▶ **Selected extract**:
Haacker v. Keeth
This text of 378 So. 2d 969 (Haacker v. Keeth) is published on Counsel Stack Legal Research, covering Louisiana Court of Appeal primary law. Counsel Stack provides free access to over 12 million legal documents including statutes, case law, regulations, and constitutions.
Opinion
Robert W. HAACKER et al., Plaintiffs-Appellants,
v.
Henry Douglas KEETH et al., Defendants-Appellees.
Court of Appeal of Louisiana, Third Circuit.
*970 Stephen P. Coco, Jennings, for plaintiffs-appellants.
Cassidy & Millican, F. Jefferson Millican, Jennings, for defendants-appellees.
Before GUIDRY, FORET and SWIFT, JJ.
GUIDRY, Judge.
This suit arises out of the purchase by plaintiffs from defendants of all of the common stock, representing all of the ownership, of Jefferson Davis Nursing Home and Management Corporation, hereafter referred to as the Corporation.
The sale of said stock occurred on June 14, 1976 and is evidenced by an authentic act of sale whereby defendants conveyed, with full warranty, unto plaintiffs, all outstanding stock in the Corporation for a recited consideration of $276,399.06. On the same date by means of two counter letters the parties to the transaction agreed, and so represented in writing, that the consideration recited in the authentic act of sale was not the actual consideration for such sale and transfer, rather the true consideration therefor was the payment and discharge of and/or the personal assumption of liability for the following obligations due by the Corporation, viz:
"A promissory note, No. 26132, dated August 29, 1974, payable to the order of Louisiana Savings Association in the principal sum of $705,000.00 paraphed for identification with an Act of Mortgage of same date." "(1) Note balance payable to Jeff Davis Bank & Trust Company represented by note # A320260, unpaid balance of $13,548.46 (2) Note balance payable to American Bank at Jennings, Louisiana, represented by note # 6034, unpaid balance of 14,842.54 (3) Note balance payable to Jeff Davis Bank & Trust Company represented by note # 33333, unpaid balance of 17,776.00 (4) Note balance payable to Henry Douglas Keeth, unpaid balance of 20,000.00 and the following other obligations of said corporation, to-wit: (5) All taxes due on the facility, employee payroll taxes, F.I.C.A., S.S.A., etc., but not to exceed 17,500.00 (6) An accumulation of current trade accounts for food supplies, dietary supplies, nursing supplies, etc., all of which have been incurred within the past 60 days and the total accumulation of said bills not to exceed 9,000.00 (7) Fee payable to John W. Hebert, Attorney at Law, for services rendered in a suit involving Blue Cross Insurance Company (Emphasis ours) 700.00"
Shortly following confection of the sale demand was made upon plaintiff-purchasers for payment of accrued taxes and trade accounts due and owing by the corporation prior to June 14, 1976, greatly in excess of the amounts and limits set forth in the counter letters. As the result of an audit made in September 1976 it was determined that the total accrued taxes due by the corporation as of June 14, 1976 amounted to the sum of $34,811.41 or $17,311.41 in excess of the limit specified in the counter letters. Additionally, this same audit disclosed that the accumulation of trade accounts due by *971 the corporation as of June 14, 1976 amounted to the sum of $20,814.79 or $11,814.79 in excess of the limit specified in the counter letter.[1] There is no dispute as to the accuracy of the September audit.

▶ **Written request 1**: In the court opinion, on what date did the sale of the stock take place?

▶ **Data shown**:
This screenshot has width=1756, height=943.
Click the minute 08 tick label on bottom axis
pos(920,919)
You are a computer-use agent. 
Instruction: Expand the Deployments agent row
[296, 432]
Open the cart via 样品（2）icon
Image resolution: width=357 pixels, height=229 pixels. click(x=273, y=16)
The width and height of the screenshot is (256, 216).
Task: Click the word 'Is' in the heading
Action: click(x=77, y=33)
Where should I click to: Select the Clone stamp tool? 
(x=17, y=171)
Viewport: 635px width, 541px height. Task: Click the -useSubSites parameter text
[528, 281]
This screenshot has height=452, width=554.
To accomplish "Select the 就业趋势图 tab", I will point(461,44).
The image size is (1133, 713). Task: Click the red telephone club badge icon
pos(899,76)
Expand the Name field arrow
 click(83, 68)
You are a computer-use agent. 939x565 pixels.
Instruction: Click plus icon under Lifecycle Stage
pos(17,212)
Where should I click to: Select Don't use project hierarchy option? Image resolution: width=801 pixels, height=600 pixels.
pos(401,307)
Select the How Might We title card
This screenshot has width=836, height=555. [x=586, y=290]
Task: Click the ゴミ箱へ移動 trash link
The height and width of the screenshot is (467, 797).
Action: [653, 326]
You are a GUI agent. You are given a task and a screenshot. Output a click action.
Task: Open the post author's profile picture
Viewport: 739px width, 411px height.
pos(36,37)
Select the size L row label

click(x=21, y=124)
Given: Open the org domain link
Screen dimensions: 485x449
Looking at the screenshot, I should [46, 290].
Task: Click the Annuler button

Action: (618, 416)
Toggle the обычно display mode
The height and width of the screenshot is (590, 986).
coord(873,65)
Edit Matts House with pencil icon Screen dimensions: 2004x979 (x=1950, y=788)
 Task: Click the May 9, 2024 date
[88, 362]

▶ **Written request 2**: Rewrite the records from their first line up to and including the line with "click(x=21, y=124)", changing "Clone stamp tool" to "Healing brush tool" and leaving all else unchanged. Give back only those lines.

▶ **Written reply 1**: June 14, 1976

▶ **Written reply 2**:
This screenshot has width=1756, height=943.
Click the minute 08 tick label on bottom axis
pos(920,919)
You are a computer-use agent. 
Instruction: Expand the Deployments agent row
[296, 432]
Open the cart via 样品（2）icon
Image resolution: width=357 pixels, height=229 pixels. click(x=273, y=16)
The width and height of the screenshot is (256, 216).
Task: Click the word 'Is' in the heading
Action: click(x=77, y=33)
Where should I click to: Select the Healing brush tool? 
(x=17, y=171)
Viewport: 635px width, 541px height. Task: Click the -useSubSites parameter text
[528, 281]
This screenshot has height=452, width=554.
To accomplish "Select the 就业趋势图 tab", I will point(461,44).
The image size is (1133, 713). Task: Click the red telephone club badge icon
pos(899,76)
Expand the Name field arrow
 click(83, 68)
You are a computer-use agent. 939x565 pixels.
Instruction: Click plus icon under Lifecycle Stage
pos(17,212)
Where should I click to: Select Don't use project hierarchy option? Image resolution: width=801 pixels, height=600 pixels.
pos(401,307)
Select the How Might We title card
This screenshot has width=836, height=555. [x=586, y=290]
Task: Click the ゴミ箱へ移動 trash link
The height and width of the screenshot is (467, 797).
Action: [653, 326]
You are a GUI agent. You are given a task and a screenshot. Output a click action.
Task: Open the post author's profile picture
Viewport: 739px width, 411px height.
pos(36,37)
Select the size L row label

click(x=21, y=124)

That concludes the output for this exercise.